[Opening Records supplied section]

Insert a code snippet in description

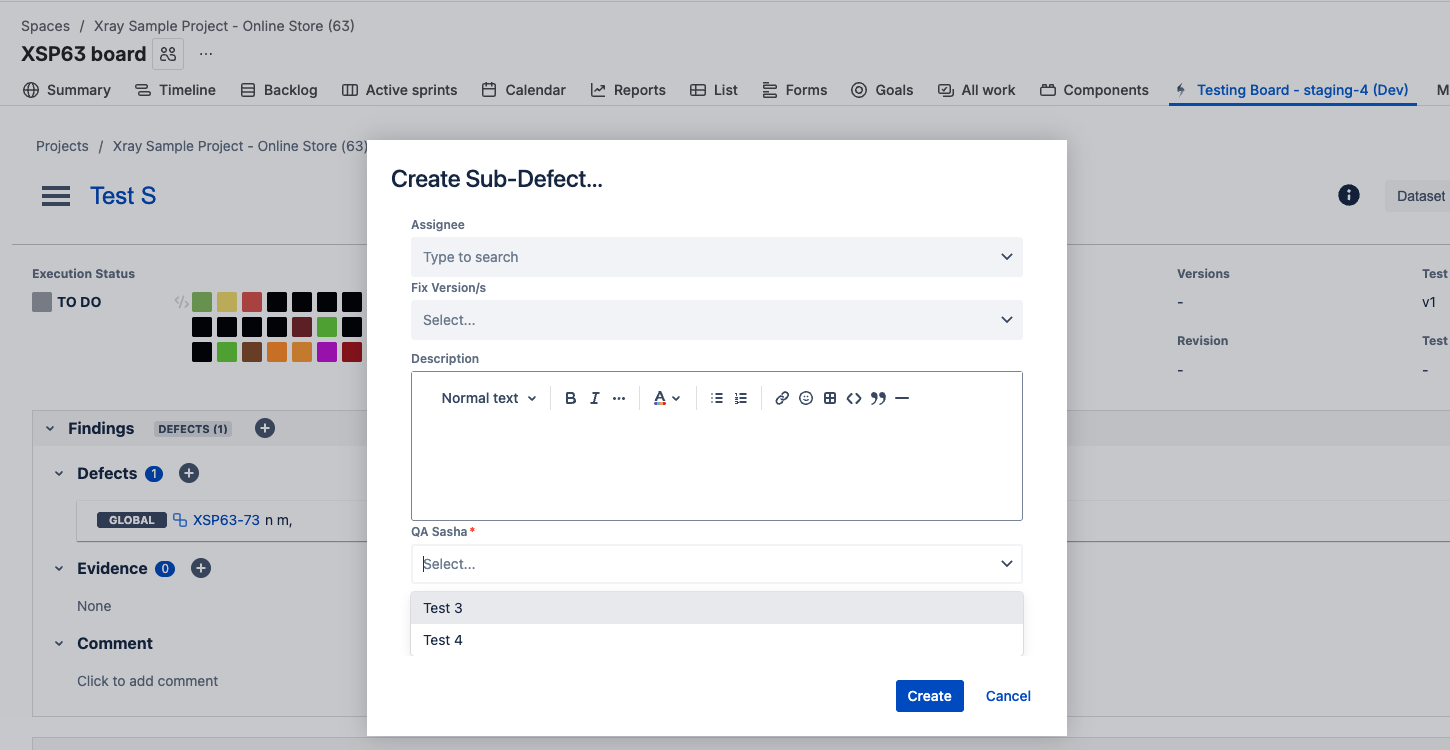click(x=854, y=398)
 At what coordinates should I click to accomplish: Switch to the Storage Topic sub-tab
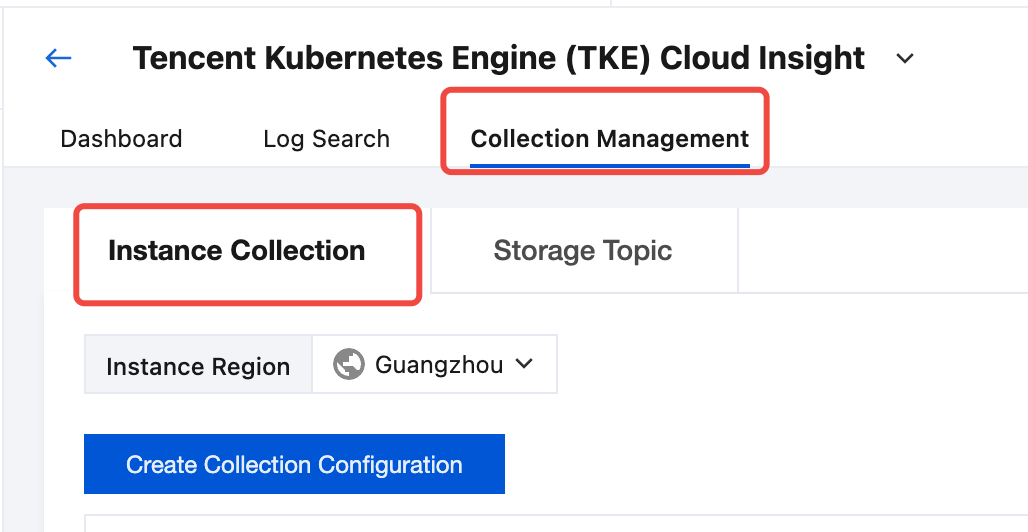582,250
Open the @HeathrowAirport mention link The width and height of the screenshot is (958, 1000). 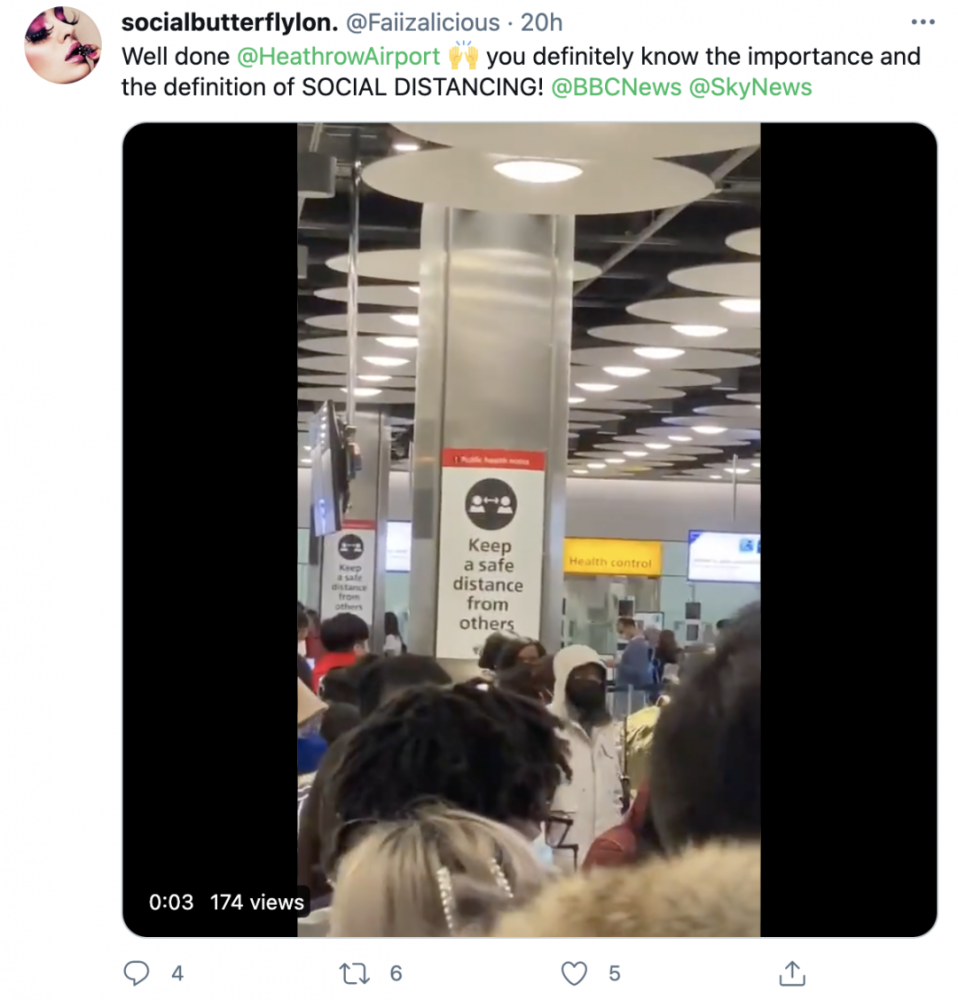338,56
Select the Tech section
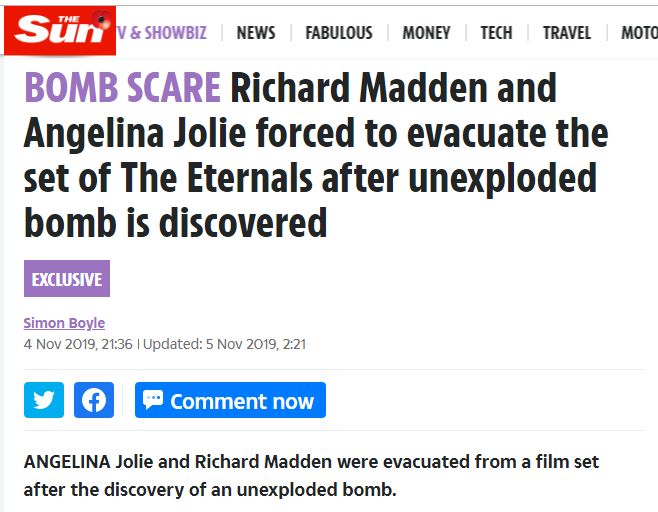 coord(496,33)
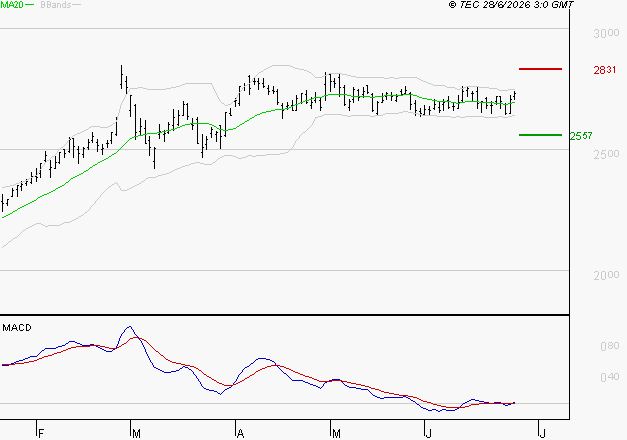The width and height of the screenshot is (627, 440).
Task: Click the MACD 0.40 axis label
Action: pyautogui.click(x=609, y=377)
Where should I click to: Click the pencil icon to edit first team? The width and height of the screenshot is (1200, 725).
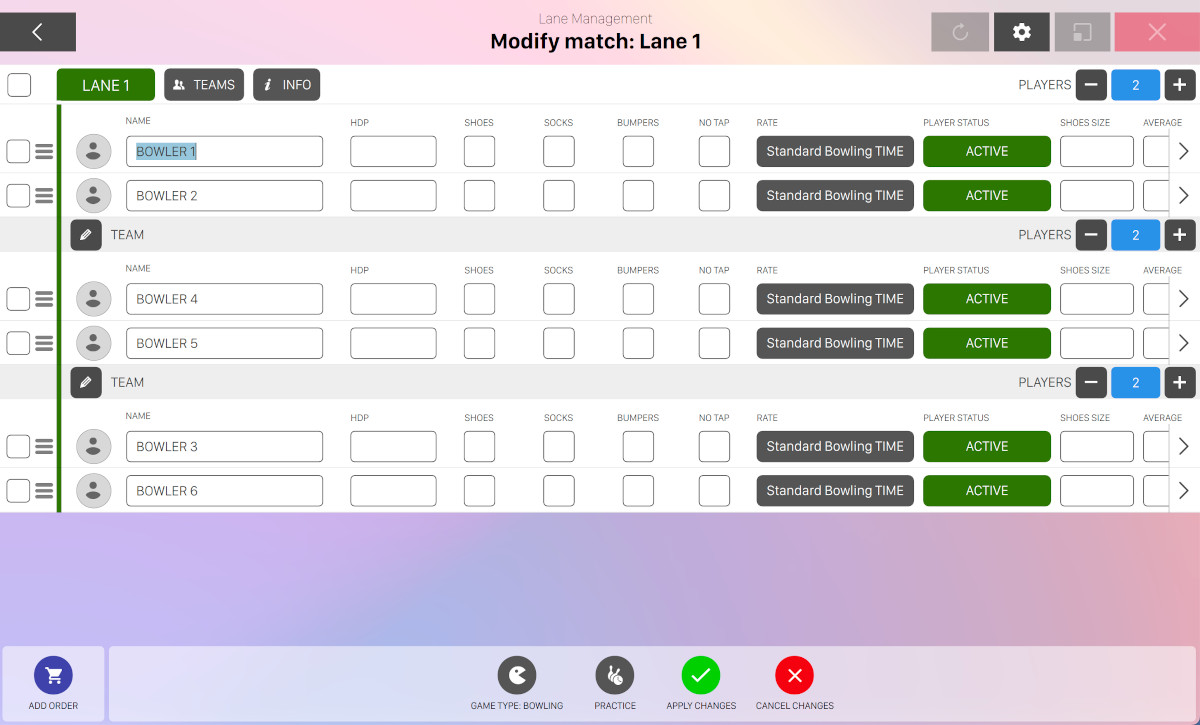pyautogui.click(x=86, y=235)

[Closing Records supplied section]

## Task directions
Every line from the one containing "Where should I" through the last line of the data is to be retyped exactly, with nothing added and no pictures included.

## Solution
Where should I click to: Click the pencil icon to edit first team? The width and height of the screenshot is (1200, 725).
pyautogui.click(x=86, y=235)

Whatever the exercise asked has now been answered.